Parts for the F-22 are provided by companies in 46 different states. Thus, as the toon depicts, most everybody wants it to continue, even if it is overpriced for its usefulness and air-worthiness.
makes you wonder how more efficiently and less expensively it could have been produced if it wasn’t parceled out over almost every state in the union !!
motivemagus said, 7 months ago
stewie – we don’t need “advanced” planes that don’t work!
believecommonsense
said,
7 months ago
Dred, now that’s an excellent point; they sell the weapon systems we pay them to build to other countries who are our ‘friends,” then we have to pay them to build newer weapon systems that can defeat the ‘older’ weapon systems when the countries aren’t our friends anymore
WillBerry said, 7 months ago
The F-22 is not the greatest thing since sliced bread, but since the F-15Cs that the Air Force are now using are upwards of 20 years old (and those are the new ones), with major wing cracks developing, something needs to be done. We also have B-52s in front line service that are approaching 50 years old (Congress drastically cut back the purchases of the B-1 and B-2 bombers that were supposed to replace them), being refueled by C-135 aerial tankers with the same age problem. Every time the Air Force gets a development project almost to the squadrons it gets chopped by politicians, which means that all those development dollars get spread over a very, very few aircraft, raising the cost per unit sky high.
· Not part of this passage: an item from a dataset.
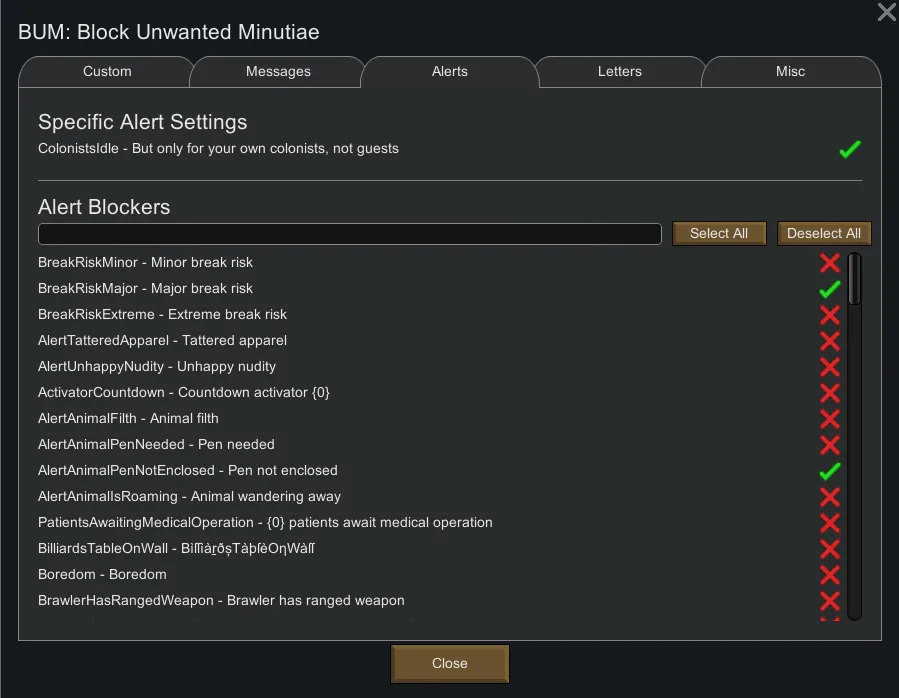This screenshot has width=899, height=698.
Task: Toggle the AlertAnimalPenNeeded red X
Action: click(829, 445)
Yes, the F-22 at its current numbers is expensive, but if you actually produce them the unit cost goes down sharply.
THAT is the problem with Congressional influence peddling - the congressmen evidently failed MATH, and would rather create another development project than let the previous one actually deliver.
WillBerry said, 7 months ago
Dred- That place in Maine is called Bath Iron Works, and General Dynamics bought it to force our wonderful government to build Arleigh Burke destroyers in two DIFFERENT places, one on the Gulf Coast, the other on the East Coast, I suppose to balance out Boeing’s building aircraft on the West Coast. Those in the middle, well that is were the F-22 comes in (It’s a Lockheed-Martin Marietta product, with General Dynamics and Boeing as sub-contractors. I used to think that having a number of different companies competing for military contracts would lower costs or increase quality, but with all of the companies working together (and hiring out of office congresspersons as lobbyists), I think we are all being, ah, ripped off!
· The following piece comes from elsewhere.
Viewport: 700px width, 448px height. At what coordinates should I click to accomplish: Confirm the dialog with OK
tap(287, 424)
WillBerry said, 7 months ago
BCS - Undo the Congressional Math - if we actually receive 183 F-22s the project will cost $62 Billion ($28 Billion in development costs are already spent) the aircraft would cost $339 million per, $153 million of that being development costs. IF, however, we actually receive the 430 that the Air Force REQUESTED, instead of the development cost being $153 MILLION per AIRCRAFT, it would only be $65 million per aircraft, therefor reducing the per unit cost from 339 million to $251. If we allowed the Air Force to receive the 680 they originally wanted the development cost would drop to $41 million per plane, for a cost of $227 million per unit. In other words, if the contract is canceled (and there IS a cancellation fee, although that is still classified) we spend more per aircraft (which are still needed, by the way), and put off the real pain until the future.
senorbullwinkle
said,
7 months ago
I hear their having trouble with the cd player
Tigger
said,
7 months ago
There is method to this madness, and it’s called National Security.
Our Automoblies have parts built elsewhere and shipped to the plants for final assembly.
Seats, steering columns, windsheilds, tailights, the wiring and such are built at plants all around the USA and globe,
Jeffritoman
said,
7 months ago
No, it’s the way job security is handled in the military-industrial complex.